What she doesn't bank on, what we don't bank on, is Julian. The collapse at the end of 'The Red Shoes' is swift and complete, Vicky's cataclysmic realisation that she is stuck between two men whose ambitions demand she be the engine and witness to their success. No matter what they say, particularly Lermontov, none of this is about or in benefit of Vicky. We know that Lermontov does not understand or accept Vicky's love for Julian over ballet, but the horror of this moment is that Julian does not understand or accept Vicky's love for ballet over him. He cannot see that her want to create and to dance is as complete as his, and what he asks of her in this darkest of moments, demands of her, is to give it all up in service of his art, an act that will reduce this great dancer to nothing but a silent observer. To dance will mean to lose the man she loves. To love him will mean to lose that which makes her soul fly, her heart sing. She will lose regardless, and the pain will be so great as to tear her apart. And it is at this moment, dressed in her costume with the red shoes at her feet, that she makes the most terrible of choices. The final minutes of 'The Red Shoes' are a shocking cymbal crash of violence and devastation, the roll of thunder begun in that fancy London party coming to its peak, the film itself shaking from the impact. Every perfect piece of the film falls gently, quietly into place, its infernal dance coming to completion in one of the most haunting final moments captured on screen.

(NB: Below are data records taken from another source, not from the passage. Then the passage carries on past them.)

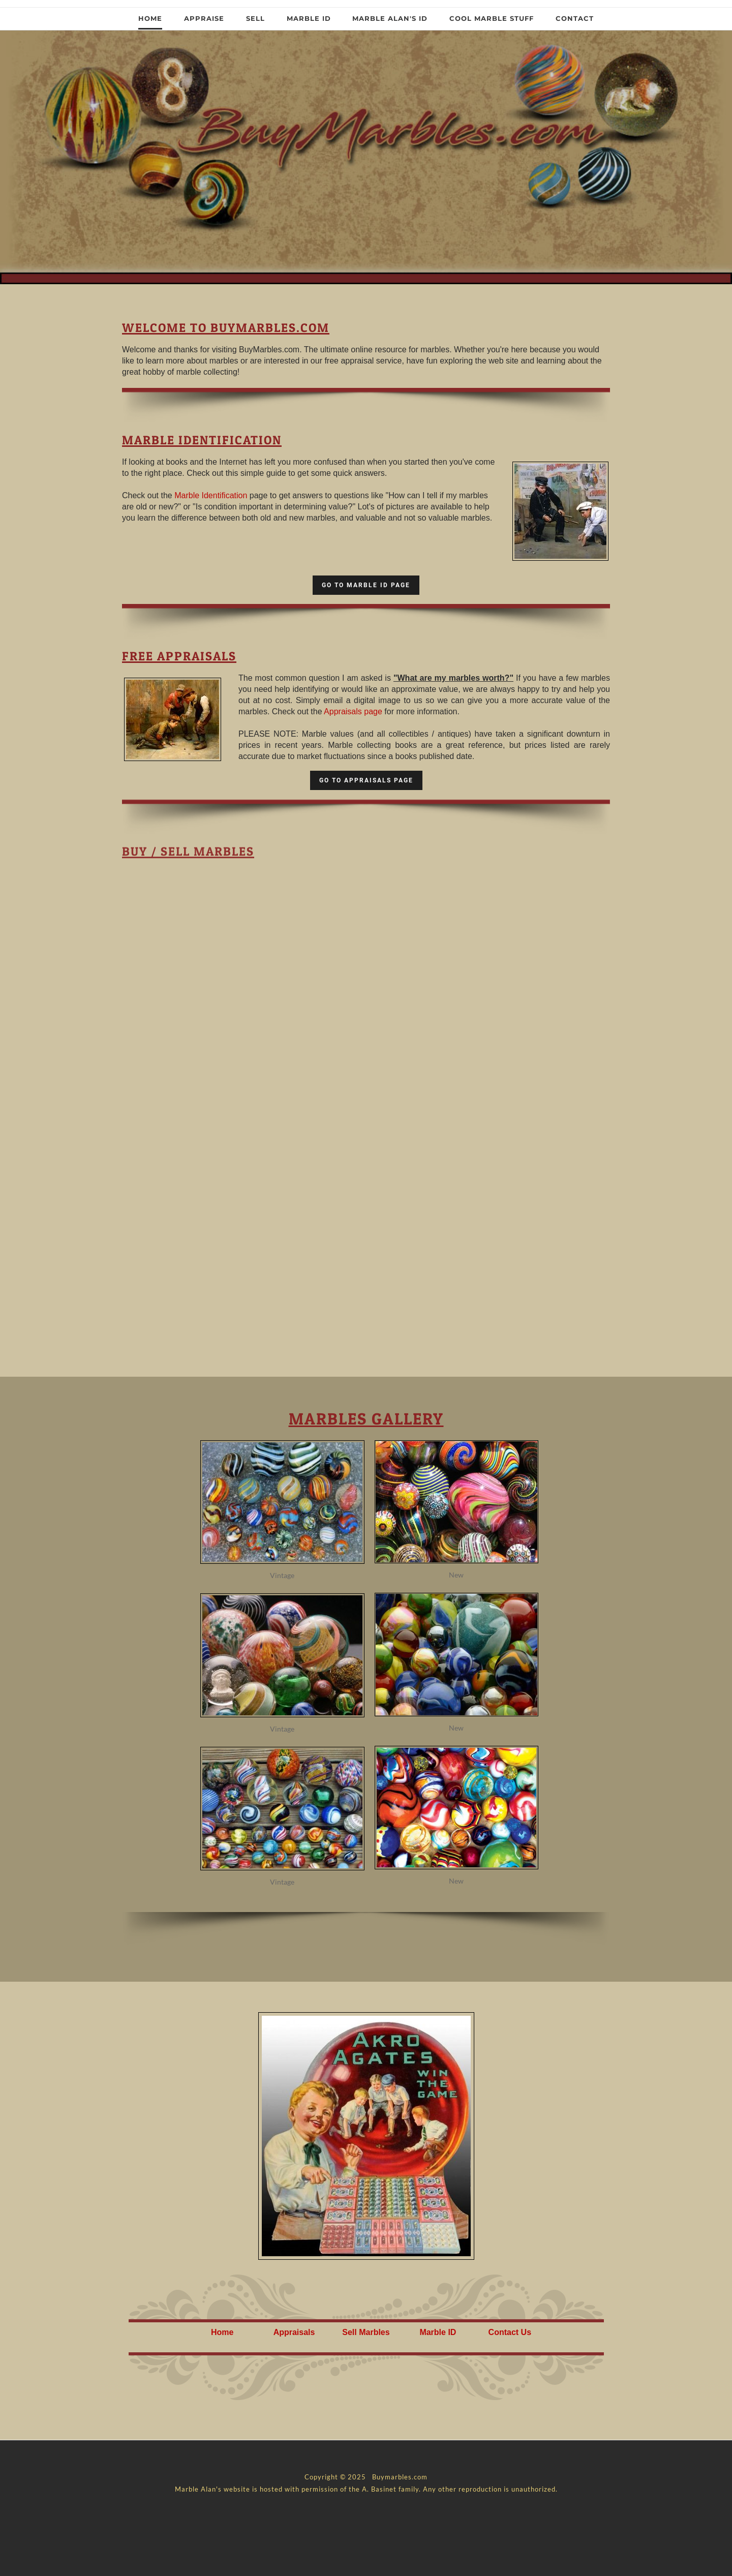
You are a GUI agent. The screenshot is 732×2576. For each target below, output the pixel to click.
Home (150, 18)
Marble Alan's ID (390, 18)
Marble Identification (210, 495)
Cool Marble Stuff (491, 18)
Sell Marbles (365, 2332)
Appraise (204, 18)
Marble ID (309, 18)
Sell (255, 18)
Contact (575, 18)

For audiences in Britain in 1948, 'The Red Shoes' came as a shock. They were expecting something bright and magical, something to help alleviate the melancholy of the post-war period, but were horrified by the emotional violence of the film. They were even dismissive of the ballet sequence, accusing Powell and Pressburger of distracting from the skill of the dancers with their abstract flourishes. In the United States though, the film was lauded as a triumph by critics and embraced by audiences, with the film earning five Oscar nominations, including Best Picture (although no nomination for Jack Cardiff's cinematography, one of the most baffling snubs in Oscar history).

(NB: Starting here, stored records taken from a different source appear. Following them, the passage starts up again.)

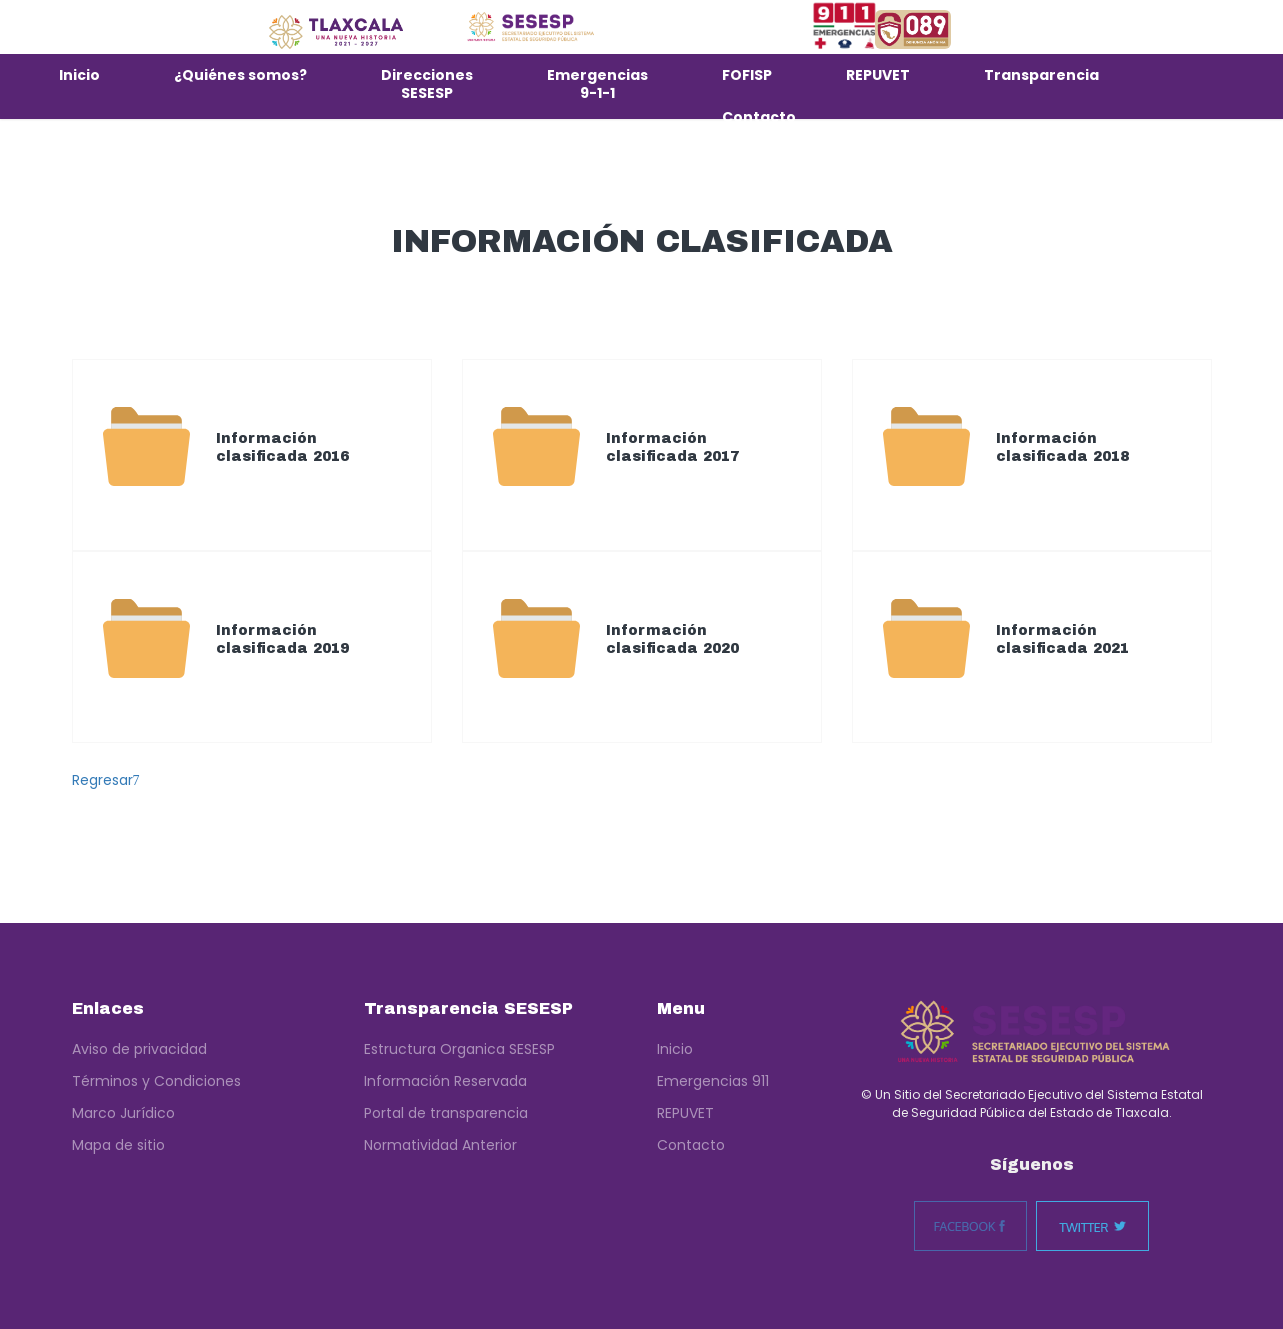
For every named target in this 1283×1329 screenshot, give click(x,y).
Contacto (759, 117)
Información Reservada (445, 1081)
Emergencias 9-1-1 (597, 84)
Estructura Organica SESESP (459, 1049)
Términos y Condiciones (156, 1081)
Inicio (79, 75)
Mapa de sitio (118, 1145)
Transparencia (1041, 75)
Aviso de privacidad (139, 1049)
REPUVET (878, 75)
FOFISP (747, 75)
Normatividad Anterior (440, 1145)
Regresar (106, 780)
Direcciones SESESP (427, 84)
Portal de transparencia (446, 1113)
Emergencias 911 (713, 1081)
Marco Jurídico (123, 1113)
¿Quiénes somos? (240, 75)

Now 75 years on from its release, the film is universally praised as a landmark. It has been consistently named as one of the best British films ever made, is counted as a favourite for filmmakers such as Martin Scorsese and Steven Spielberg, been imitated by and has influenced countless films from 'An American in Paris' (1951) to 'Barbie' (2023), and even inspired Kate Bush's 1993 album of the same name. In 2009, the film was gifted with an astonishing digital restoration, rescuing the film before its battered original negative became wholly unusable and ensuring its preservation for future generations. When lists or books are written about the best films ever made, 'The Red Shoes' will always be there.

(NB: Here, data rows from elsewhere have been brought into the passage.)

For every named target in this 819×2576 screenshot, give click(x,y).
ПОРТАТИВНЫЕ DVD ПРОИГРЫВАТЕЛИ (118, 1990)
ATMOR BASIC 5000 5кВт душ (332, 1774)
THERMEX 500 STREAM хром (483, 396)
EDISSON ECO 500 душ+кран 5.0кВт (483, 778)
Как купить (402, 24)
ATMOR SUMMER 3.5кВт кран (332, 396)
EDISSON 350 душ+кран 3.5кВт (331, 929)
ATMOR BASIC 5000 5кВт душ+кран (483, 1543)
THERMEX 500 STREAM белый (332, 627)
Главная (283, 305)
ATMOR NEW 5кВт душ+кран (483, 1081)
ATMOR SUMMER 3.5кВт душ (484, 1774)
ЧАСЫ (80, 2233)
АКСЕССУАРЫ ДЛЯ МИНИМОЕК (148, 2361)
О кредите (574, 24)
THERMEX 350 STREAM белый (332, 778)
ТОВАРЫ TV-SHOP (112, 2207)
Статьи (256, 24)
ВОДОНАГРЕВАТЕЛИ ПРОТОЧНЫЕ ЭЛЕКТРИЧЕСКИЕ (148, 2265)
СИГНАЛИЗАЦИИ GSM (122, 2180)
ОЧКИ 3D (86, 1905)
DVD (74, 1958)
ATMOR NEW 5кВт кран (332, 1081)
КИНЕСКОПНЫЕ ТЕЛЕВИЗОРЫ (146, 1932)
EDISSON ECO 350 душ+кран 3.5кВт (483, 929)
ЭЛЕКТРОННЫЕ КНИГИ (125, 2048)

It's very easy to layer hyperbole upon 'The Red Shoes'. There isn't a single aspect of the film that doesn't reach perfection, that puts a step wrong. Calling it a miracle or a masterpiece comes naturally in the face of it. And yet, this kind of ecstatic praise almost risks cheapening it. No matter how many words I write, nothing I say can come close to capturing the experience of watching it. I've been haunted by it ever since first discovering it as a teenager, and every time I return to it, the power of it only deepens, my love for it enriched, the force of it all the greater. 'The Red Shoes' is a film of impossible beauty and overwhelming tragedy, expressing the inexpressible in ways that are still revelatory. It is cinema at its purest and its most impossible.